29

D’abord je pris vaguement conscience de mouvements autour de moi. Je savais que je revenais de loin, de ténèbres profondes, interminables. Mes paupières tremblèrent, s’entrouvrirent. J’aperçus un visage. Avec soulagement, je me laissai à nouveau glisser dans la pénombre. Plus tard – je ne sais pas exactement combien de temps après –, quand je fis de nouvelles tentatives pour émerger, la lumière me sembla progressivement de moins en moins insupportable et les formes qui remuaient parfois autour de moi se firent plus claires, quoiqu’il me fut toujours impossible de les distinguer. Je commençais à mettre des visages imaginaires sur les formes. Danny, Finn, mon père, Michael. Mais l’effort s’avérait beaucoup trop difficile.

Un jour, la lumière me parut plus grise, moins douloureuse. Je perçus des bruits de pas et sentis quelqu’un s’appuyer sur le lit. J’ouvris les yeux : tout était clair. J’étais revenue et Geoff Marsh se tenait près de moi ; il me regardait d’un œil préoccupé.

« Et merde ! m’exclamai-je.

— À qui le dites-vous, dit-il en jetant un coup d’œil gêné en direction de la porte. Votre mère est descendue à la cafétéria. Je lui ai dit que je resterais là quelques minutes auprès de vous. J’ai juste quitté mon bureau pour un court instant. Je devrais peut-être appeler un médecin. Comment vous sentez-vous, Sam ? »

Je marmonnai quelque chose.

« Pardon ?

— Ça va bien. »

Geoff approcha une chaise et s’assit à côté de moi. Tout à coup, il sourit. Enfin, il pouffa presque de rire. Je fronçai les sourcils d’étonnement. Ce petit geste de rien du tout me fit frissonner de douleur.

« J’étais en train de penser à notre dernière entrevue, expliqua-t-il. Vous vous en souvenez ? »

Lentement, douloureusement, je haussai les épaules.

« Vous aviez accepté de vous faire un peu oublier. D’éviter toute publicité inutile. »

Parler paraissait au-dessus de mes forces.
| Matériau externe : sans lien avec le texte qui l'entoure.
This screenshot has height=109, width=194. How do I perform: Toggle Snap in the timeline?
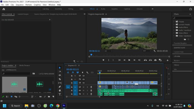pyautogui.click(x=73, y=72)
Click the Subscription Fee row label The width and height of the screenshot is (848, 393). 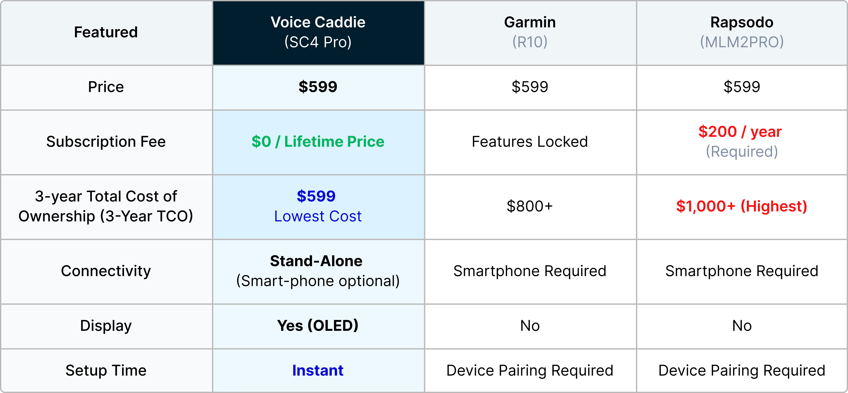[x=106, y=142]
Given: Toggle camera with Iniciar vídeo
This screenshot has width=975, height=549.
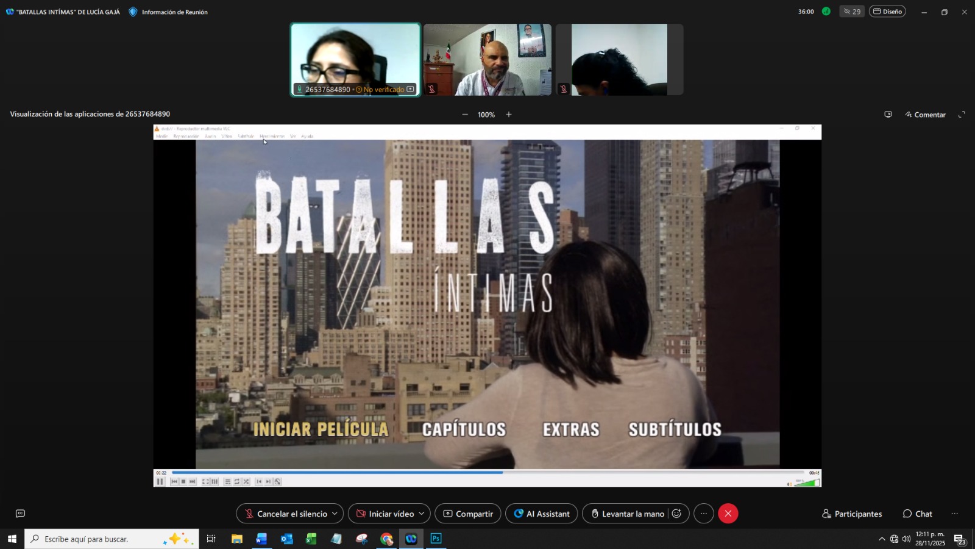Looking at the screenshot, I should [385, 514].
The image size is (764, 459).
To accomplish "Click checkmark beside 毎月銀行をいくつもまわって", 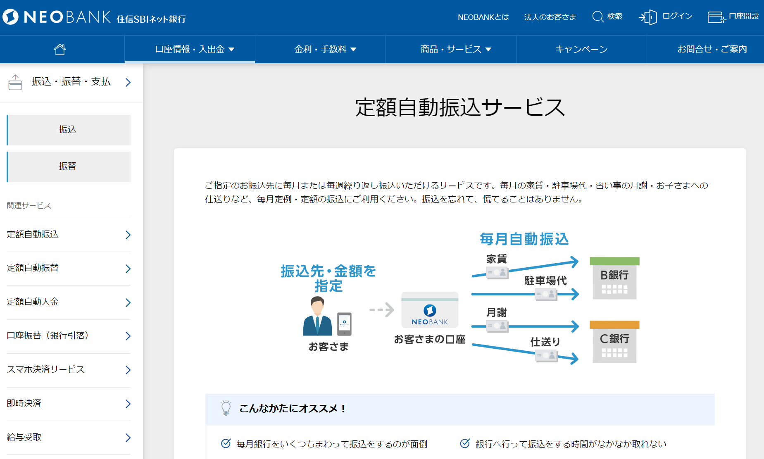I will [x=226, y=444].
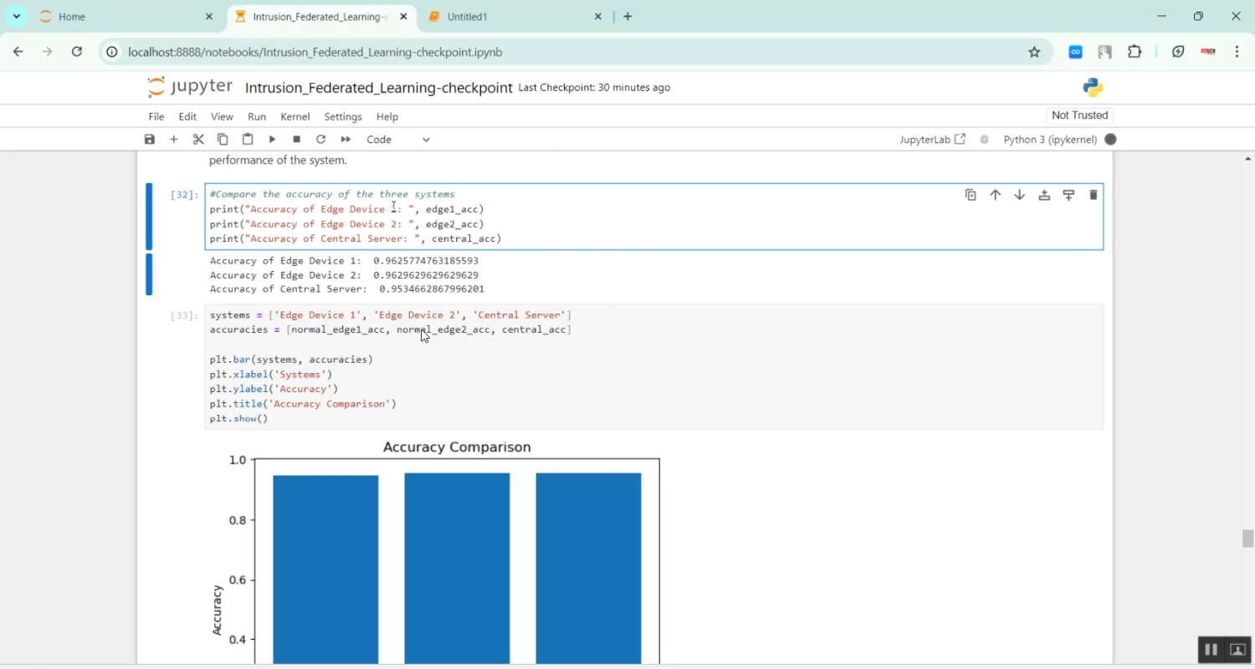The height and width of the screenshot is (669, 1255).
Task: Cut the selected cell with the scissors icon
Action: pyautogui.click(x=198, y=139)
« Au moins les médias ne s’intéressent plus aux phénomènes de stress post-traumatique, continua Geoff sur un ton jovial. Il n’est plus question que d’accidents de bateau, de sauvetages miraculeux. L’unité de traitement semble tout à fait hors de danger. »

Je rassemblai toutes mes forces pour agripper la manche de Geoff.

« Michael.

— Quoi, Michael ?

— Daley. Où ? » Je redoublai d’efforts. « Où est Michael Daley ? »
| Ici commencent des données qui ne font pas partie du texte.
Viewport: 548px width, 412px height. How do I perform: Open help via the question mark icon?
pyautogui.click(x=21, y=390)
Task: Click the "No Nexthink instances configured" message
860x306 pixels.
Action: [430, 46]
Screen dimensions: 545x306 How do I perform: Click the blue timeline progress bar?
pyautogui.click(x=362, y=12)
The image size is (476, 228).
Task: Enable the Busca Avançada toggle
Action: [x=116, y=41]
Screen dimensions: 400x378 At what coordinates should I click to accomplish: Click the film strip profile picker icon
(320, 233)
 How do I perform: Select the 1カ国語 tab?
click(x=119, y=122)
Soudain Geoff parut pris de peur, mal à l’aise. Je raffermis ma prise sur sa manche.

« Il est ici ? Vous devez me le dire.

— Ils ne vous ont rien dit ? Vous êtes vraiment restée inconsciente un bon moment.

— Quoi ?

— Je crois que je ferais mieux d’appeler un médecin.

— Qu’est-ce qui se passe ? »

Je criai à présent.

« D’accord, Sam, siffla Geoff. Pour l’amour du ciel, ne faites pas de scène. Je vais vous le dire. Daley est mort. Il s’est noyé. Ils n’ont retrouvé son corps qu’hier. Survivre à une telle tempête tenait du miracle. Je ne sais pas comment vous avez réussi à regagner le rivage. Et il s’est passé des heures avant qu’on ne vous trouve. Avec le choc et les circonstances météorologiques, le froid, vous avez de la chance d’être encore en vie. » Il tenta de dégager sa manche de mon emprise. « Pourriez-vous me lâcher maintenant ?

— Baird. Faites venir Baird.

— Qui est ce Baird ?

— Un inspecteur. Au commissariat de Stamford.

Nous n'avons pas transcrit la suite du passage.